Currently, the supply of media space for web advertising over the Internet (including advertising spaces on websites or mobile applications) by a taxable person is a zero-rated supply for goods and services tax (“GST”) purposes, if the Comptroller is satisfied that the advertisement is intended to be substantially promulgated outside Singapore. With effect from 1 January 2022, the basis for zero-rating will be changed to one based on the belonging statuses of the contractual customer and the direct beneficiary of the supply instead.

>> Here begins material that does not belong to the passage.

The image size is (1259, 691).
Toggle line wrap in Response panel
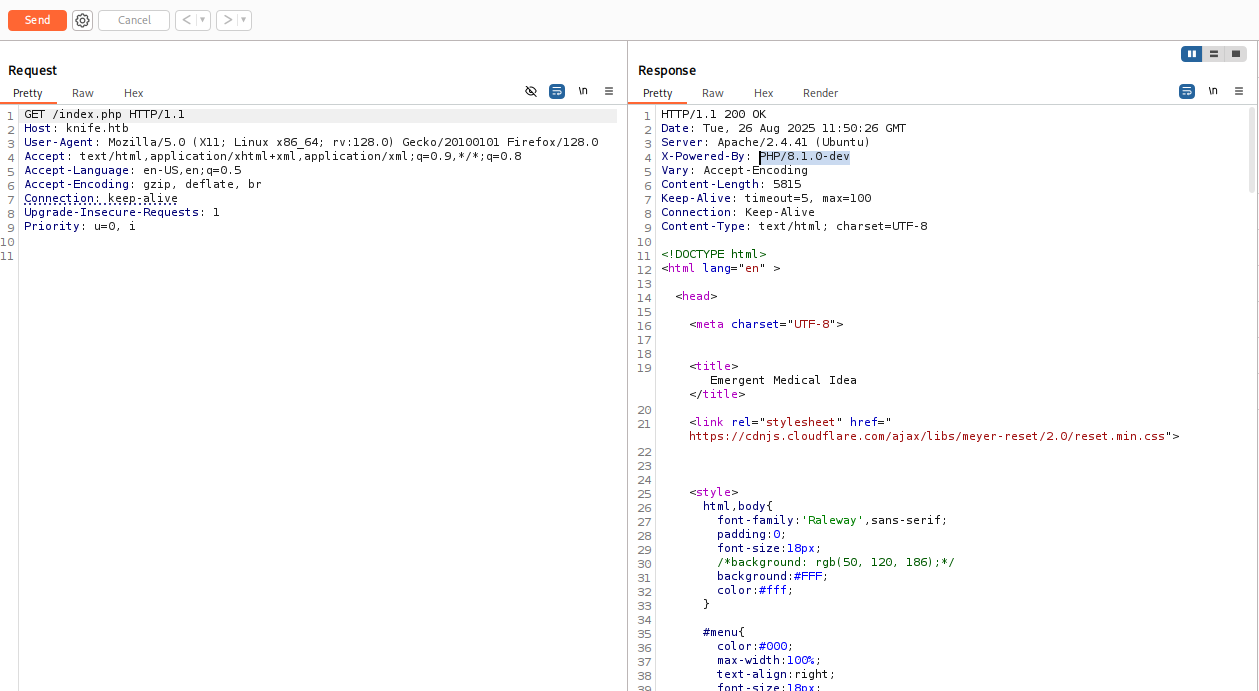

At present, the GST treatment of online media space supplies depends on whether access to the website or webpage is restricted to Singapore viewers. If access is restricted to Singapore viewers or browsers only (e.g. where advertisements are displayed on websites, webpages or mobile applications that restrict access to viewers with Singapore IP addresses only), the supply will be a standard-rated supply (i.e. tax rate of 7 %). Conversely, if no access restrictions are imposed on the viewership of the advertisement, the supply of advertising space can be zero-rated. In other words, zero-rating treatment under current rules depends on the place of circulation of the advertisement. However, as developments in digital technologies change the way that online media sales are supplied, it has become increasingly difficult for suppliers of digital media sales to determine the place of circulation of the advertisements. Thus, the Minister for Finance has in Singapore Budget 2021 announced a change in the basis for zero-rating of supplies of online advertising space, such that it will depend on the belonging statuses of the contractual customer and the direct beneficiary of the service, rather than the place of circulation
of the advertisements. A supply of online advertising space made on or after 1 January 2022 will be zero-rated only if:
a. the contractual customer belongs outside Singapore;
b. the person directly benefiting from the service either belongs outside Singapore or is a GST-registered person in Singapore.
It is likely—though not certain at this point in time—that the Comptroller of GST will adopt the same interpretation in regard to what constitutes “directly benefit” as its existing practice as set out in the IRAS e-Tax Guide entitled GST: Clarification on “Directly in Connection with” and “Directly Benefit” (Fourth Edition). If so, the Comptroller of GST will, for the most part, examine the terms of the contract to see if the recipients of the services are stipulated to the exclusion of other persons. In the absence of such provision or where the facts suggest that there are persons other than the contractual recipients who “directly benefit” from the supply, the Comptroller of GST will examine the flow of services or benefits to determine whether the recipient is a direct beneficiary. In this regard:
a. the recipients of spin-off benefits are not direct beneficiaries;
b. the contractual customer need not necessarily be the same person receiving the services and if there is accountability to a person (other than the contracting party) for the service deliverables, that person is likely to be a direct beneficiary of the services;
c. the extent or magnitude of consumption by a recipient is not conclusive as to whether a recipient is a direct beneficiary though if the services relate to a specific transaction carried out or to be carried out by a person, that person is likely to be a direct beneficiary of the services; and
d. a recipient directly benefits from a supply if the services flow in a manner with no impediments, i.e. no onward supply.